• _Jobs_
a: List every numbered mistake heading that appears in the bankruptcy article below, in order.
b: Pick up the bankruptcy article below after its final sentence and write the next part.

• _Extract_

------------------------------------------------

10 Mistakes to Avoid During the Bankruptcy Process
In a previous post, we discussed 10 mistakes to avoid when considering personal bankruptcy. In that article, we focused on pitfalls during the pre-bankruptcy process, such as racking up more debt and transferring money to friends or family members.
But, while you need to be careful when preparing to file for bankruptcy, you need to be equally careful during the bankruptcy process. Mistakes during the process can also prove costly—and, in some cases, they can prevent you from securing debt relief under Chapter 7 or Chapter 13.
What Not to Do After Filing for Bankruptcy Under Chapter 7 or Chapter 13
So, what are the mistakes you need to avoid after filing for bankruptcy? Here are 10 things not to do during the bankruptcy process:
1. Make Any of the Mistakes We Discussed Previously
Many of the topics we discussed in our prior article are equally relevant during your Chapter 7 or Chapter 13 bankruptcy. If you haven’t read that article already, we encourage you to go back and read it now. When you are going through the bankruptcy process, the more you know—and the more you can do to protect yourself—the better.
2. Stop Paying What You Can
Some people incorrectly assume that once they file for bankruptcy, they can stop paying their bills until everything gets sorted out through the bankruptcy process. But this is not the case. When going through personal bankruptcy, you need to be very careful, and this includes continuing to make informed decisions about how to manage your finances. If you can only afford to pay some of your bills, you should talk to your lawyer about how to handle this so that you are still able to maximize the benefits of the process.
3. Confuse Chapter 7 and Chapter 13
Once you decide whether to file under Chapter 7 or Chapter 13, you need to remember which option you chose. Chapter 7 and Chapter 13 bankruptcies follow different procedures, and they present different opportunities to reduce the amount you owe. If you aren’t thinking about your bankruptcy correctly, you could end up making uninformed decisions that prevent you from maximizing the benefits that are available to you.

------------------------------------------------

• _Material_
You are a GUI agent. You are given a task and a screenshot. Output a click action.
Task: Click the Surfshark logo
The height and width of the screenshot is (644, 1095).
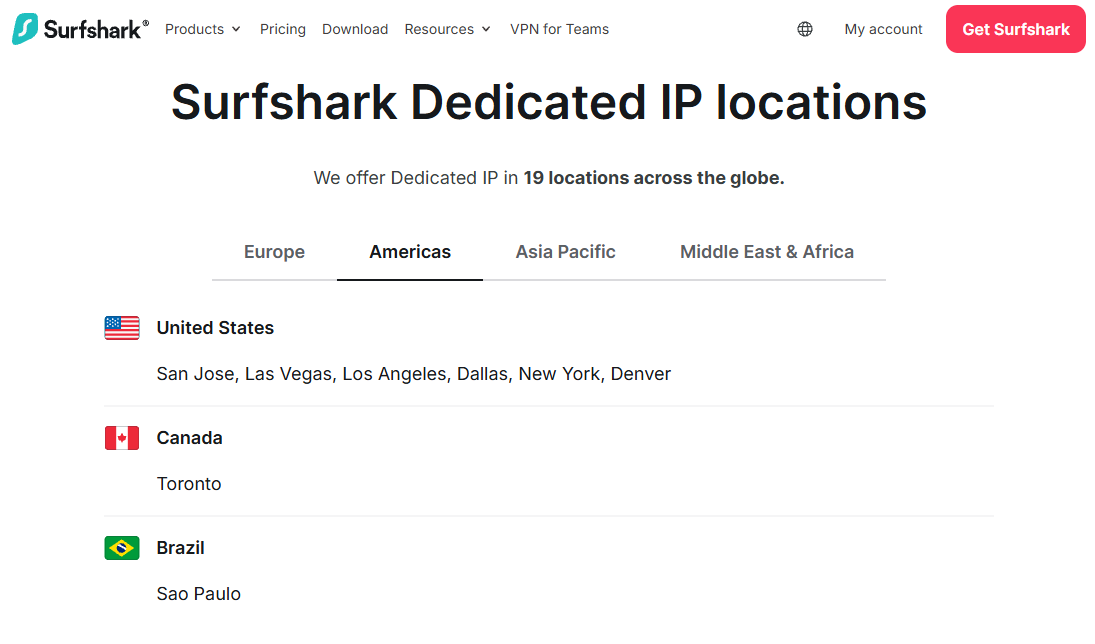pos(80,28)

------------------------------------------------

• _Answers to each task_
a:
1. Make Any of the Mistakes We Discussed Previously
2. Stop Paying What You Can
3. Confuse Chapter 7 and Chapter 13

b:
4. Let Your Creditors Take Control of the Process
Creditors have a lot to lose during consumer bankruptcies, and, as a result, they will try to assert as much control over the process as possible. But it is your bankruptcy, and you are the one who should remain in control. If you hire an experienced bankruptcy lawyer to represent you, your lawyer will be able to stand firm when necessary and make sure that your creditors don’t take more than their fair share.
5. Assume the Process Will Go Smoothly
While the bankruptcy process can go smoothly if you are prepared and have an experienced lawyer on your side, you should not assume that everything will go according to plan. Even if you don’t let them take control, your creditors will still play a role, and the judge will be reviewing all of the filings to make sure that the relief you are seeking is appropriate. There are no guarantees in court, and this is just a reality that you will need to accept as you work through the steps in the process.
6. Stop Communicating with Your Lawyer
As the bankruptcy process moves along, it is important to remain in close contact with your lawyer. Continue reaching out to your lawyer when you have questions, and when your lawyer contacts you, pick up the phone, text back or return your lawyer’s call as soon as possible. If your lawyer is trying to contact you, there is probably a good reason why, and if you don’t respond this could lead to unnecessary issues or delays.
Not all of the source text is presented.